In comments, Cruz praised Elliot Rodger, who killed six people in 2014 before taking his own life and has become a touchstone among disturbed young men who identify as “involuntary celibates” or “incels" because women won't date them.

In posts on YouTube, Cruz wrote “I wanna kill people,” “I’m going to be a professional school shooter," “I have no problem shooting a girl in the chest" and “No mercy.” He wrote “It makes me happy to see people die” followed by a smiley face emoji and “I love to see the familys suffer.”

About two months before his attack, Cruz turned his focus toward Stoneman Douglas, the school he periodically attended before he was expelled in early 2017. He researched the school's operating hours and pulled up a campus map.

Finally, less than 24 hours before the massacre, he searched for, “How long does it take a cop to show up at a school shooting?” He fled the school after seven minutes.

Some of the seven men and five women on the jury and their 10 alternates scribbled madly as Cruz's words were posted on video screens in front of them. Victims' parents and family members in the gallery audibly gasped as they saw the posts, with some shaking their heads.

Under questioning by Cruz's attorney, Masters said all the posts were in public forums and many under his own name. He said that, to his knowledge, Google and YouTube had no method for locating and reporting such posts and searches.

Cruz, 23, pleaded guilty to 17 counts of first-degree murder in October, meaning the jury will decide only whether he is sentenced to death or life without parole. The shooting left 14 students, a teacher, the athletic director and an assistant football coach dead.

Earlier Wednesday, a jail guard testified that Cruz attacked him with little warning nine months after the massacre and tried to wrest away his electric stun gun.

Jurors saw a surveillance video of the Nov. 13, 2018, brawl with Broward County sheriff’s Sgt. Raymond Beltran, who was supervising Cruz’s recreation period in the isolated area where he is kept.

The guard testified that after he told Cruz to walk properly on his slippers, Cruz flashed both middle fingers and then charged him, flipping the guard onto the ground. Beltran was able to flip Cruz over and they wrestled over Beltran's Taser, which Cruz was able to pull from its holster.

He said he feared Cruz would use it against him and then “he could do whatever he wants to me.”

The Taser discharged, but the probes missed both of them. Beltran regained control of the Taser and used it to punch Cruz, staggering him.
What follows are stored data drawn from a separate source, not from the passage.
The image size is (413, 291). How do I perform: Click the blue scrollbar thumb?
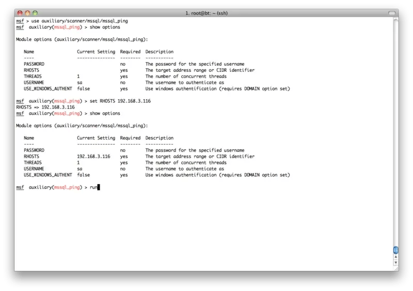coord(395,251)
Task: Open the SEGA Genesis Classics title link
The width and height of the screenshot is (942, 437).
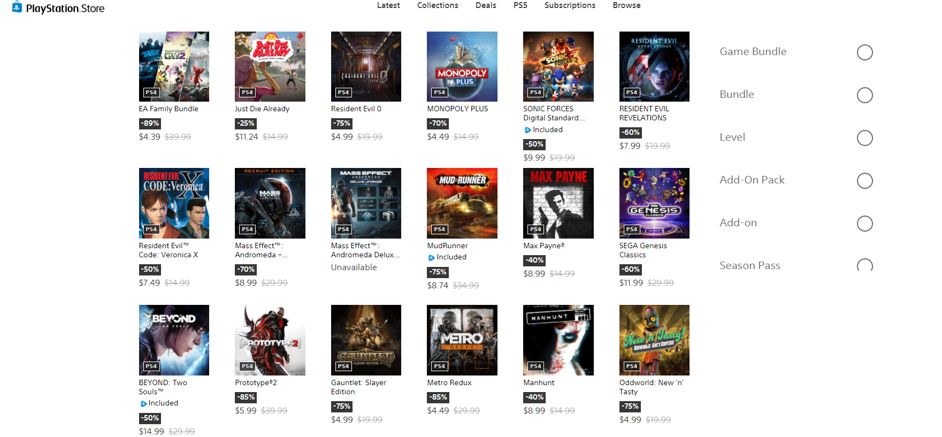Action: pos(643,250)
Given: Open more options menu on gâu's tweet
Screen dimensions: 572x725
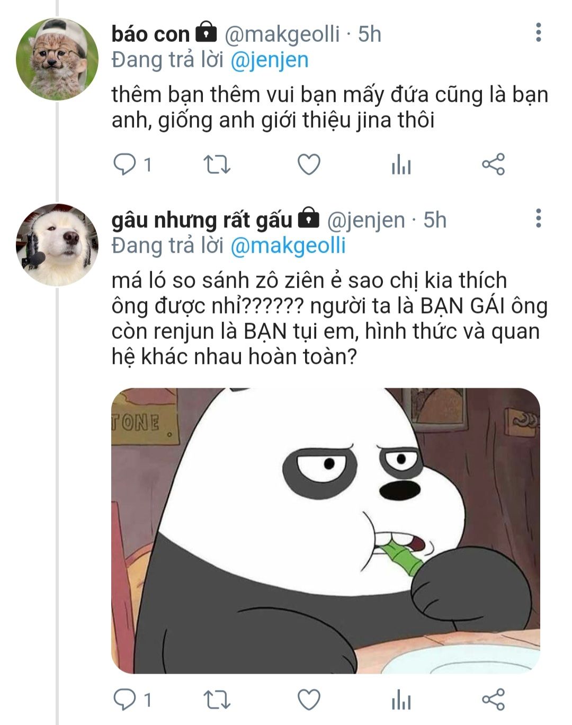Looking at the screenshot, I should 538,218.
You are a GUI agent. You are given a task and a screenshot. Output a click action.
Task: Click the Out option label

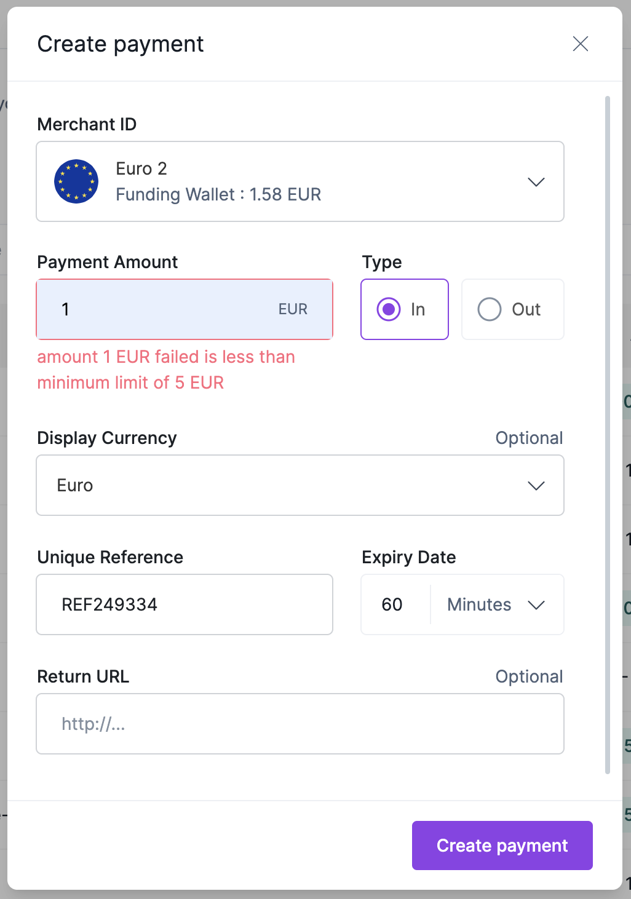tap(526, 309)
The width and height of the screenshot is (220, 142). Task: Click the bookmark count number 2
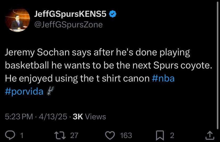pyautogui.click(x=172, y=135)
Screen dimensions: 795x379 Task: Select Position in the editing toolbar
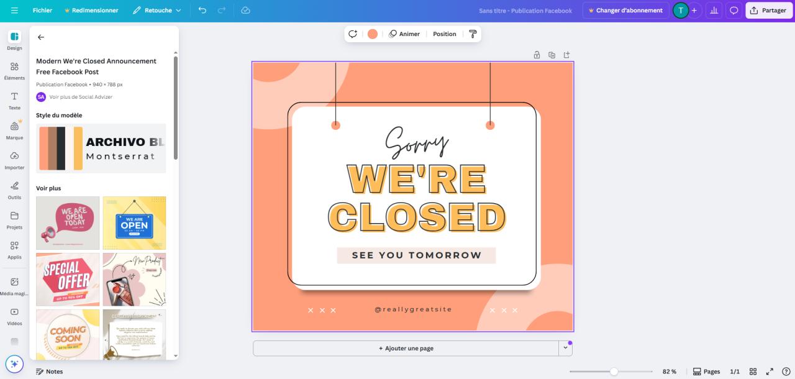click(444, 34)
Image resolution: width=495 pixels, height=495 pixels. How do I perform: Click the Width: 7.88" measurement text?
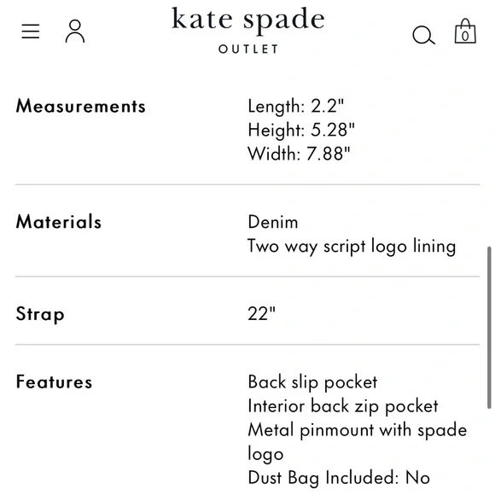click(299, 154)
Cruz then got on the ground, was handcuffed and put back into his cell. Beltran suffered no serious injuries.

With the trial now in its second week, the jury has seen terrifying video of the attack, and heard from traumatized survivors and police officers who rushed into the nightmarish scene inside a three-story classroom building. They have examined gruesome autopsy and crime scene photos.

They also saw video depicting Cruz's nonchalance as he walked to a sandwich shop to buy a drink and then visited a McDonald's just minutes after he fled the school. On Monday, they saw the AR-15-style semi-automatic rifle Cruz fired more than 150 times.

This is the deadliest mass shooting in U.S. history to reach trial. Nine U.S. gunmen besides Cruz who killed at least 17 people died during or immediately after their shootings, either by suicide or police gunfire. The suspect in a 10th, the 2019 slaying of 23 people at a Walmart in El Paso, Texas, is awaiting trial.

Prosecutors said Wednesday that they plan to end their case next week after the jury visits the building where the massacre occurred. It has been sealed off since shortly after the shooting and its walls and floors remain blood-stained and bullet-pocked, with rotted Valentine’s Day flowers and deflated balloons strewn about.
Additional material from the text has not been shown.